My hope is that the right wing urge to personalize everything is going to be their downfall in this case. If they want to kick up racist beliefs about quotas and affirmative action, they’d better find a way that doesn’t involve these personal attacks on Sotomayor that rely on stereotypes of Latina women, because that’s just going to make them look like fools. Call her a temperamental bully, and you’ll find that her clerks are happy to rush forward and claim that she’s an utter sweetheart. Call her stupid and imply that she only has her position because of soft-minded affirmative action that puts unqualified people in certain jobs, and you’ll have to convince people that their eyes are lying to them when they’re looking at her long resume. It’s the same backfire problem that conservatives face when they try to deny that Obama is an intelligent man.
Of course, even using the affirmative action gambit appears to be too sophisticated a form of race-baiting for a lot of conservatives, who are resorting to variations of “how dare that uppity Latina uppity about like that” attacks, which is exactly what Mark Krikorian is doing by throwing a shit fit over the fact that Sotomayor doesn’t anglicize her name. In 2009. It makes you wonder if Krikorian is still trying to get over the fact that Desi Arnaz didn’t try to hide his Cuban identity when he played Ricky Ricardo. Of course, it’s worth remembering how conservatives tried to attack Obama during the campaign by calling him “Barry”. I don’t know what the rationale behind that was, but obviously the emotional appeal was to scare people about how “foreign” Obama’s name sounds. It didn’t work then, and it won’t work now.
I really can’t think of anything that has less of a hook than crabbing about the evils of cultural change and diversity. Sure, true believers love to hear about how the world is going to hell now that you can easily purchase tacos and hamburgers, or about how rap isn’t “real” music, but I just don’t see those arguments bringing fence sitters in. If anything, it just makes people laugh at you. For instance, on our way back from Minehead to London a few weeks ago, my friend and I stopped at a diner in this small town called Taunton. Someone had left a local-seeming newspaper out, and it didn’t take long for us to realize it had a more conservative bent. But even with this foreknowledge, I almost lost it when I saw a story griping about how kids these days can’t tell the difference between traditional British food and new-fangled favorites like curry and pizza. I kid you not—-kids these days don’t have enough respect because they’d sooner eat a curry than some bangers and mash or whatever. Since my beans and toast were actually pretty fucking good, I shouldn’t have been making some of the vicious cracks I did about why kids these days might have very solid reasons for their culinary preferences, but when you read a story like that, you have to.

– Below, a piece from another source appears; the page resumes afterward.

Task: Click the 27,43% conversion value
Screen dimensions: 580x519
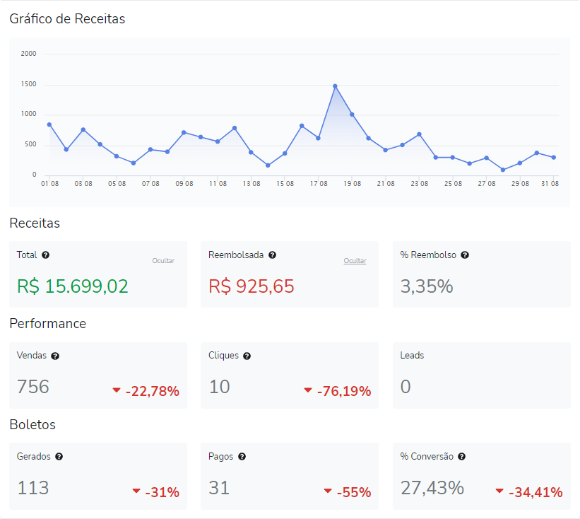Action: [x=432, y=488]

Seriously, that article is the first thing my mind went to when I read Krikorian complaining that Sotomayor pronounces her own name how it’s pronounced. The knee jerk hostility to ethnic diversity, the anger at people who don’t share your prejudices, the complete cluelessness about how stupid you sound—-totally different subjects on their surface, but fundamentally the same story.
One of the most fascinating things about watching the identity politics meltdown on the right after Sonia Sotomayor’s nomination is the blithe assumption that men don’t have a gender and white people don’t have a race. It’s the sort of thing people talk about a lot in abstract theoretical terms, but now you’re seeing it play out in real life.
Example #1:
“Judge Sotomayor is a liberal activist of the first order who thinks her own personal political agenda is more important than the law as written,” said Wendy E. Long, counsel to the Judicial Confirmation Network, a conservative group. “She thinks that judges should dictate policy and that one’s sex, race and ethnicity ought to affect the decisions one renders from the bench.”

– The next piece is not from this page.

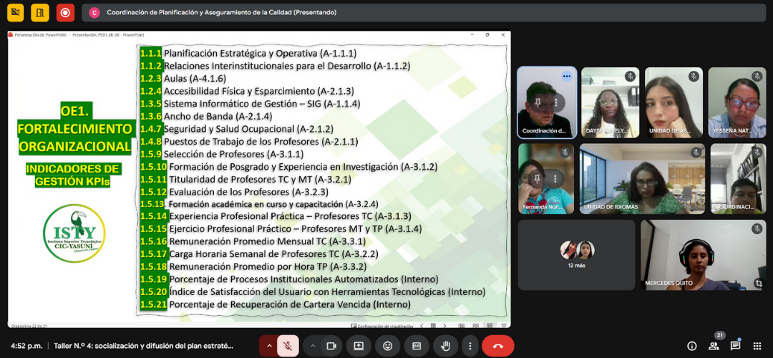Click the red recording indicator icon
This screenshot has height=358, width=773.
point(65,12)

And example #2, from Senator Inhofe:
In the months ahead, it will be important for those of us in the U.S. Senate to weigh her qualifications and character as well as her ability to rule fairly without undue influence from her own personal race, gender, or political preferences.
Of course, white men utilize undue influence, called privilege, of their race and gender all the time. But as the above comments demonstrate, people don’t see it that way, because we’re conditioned to think of white men as having neither race nor gender.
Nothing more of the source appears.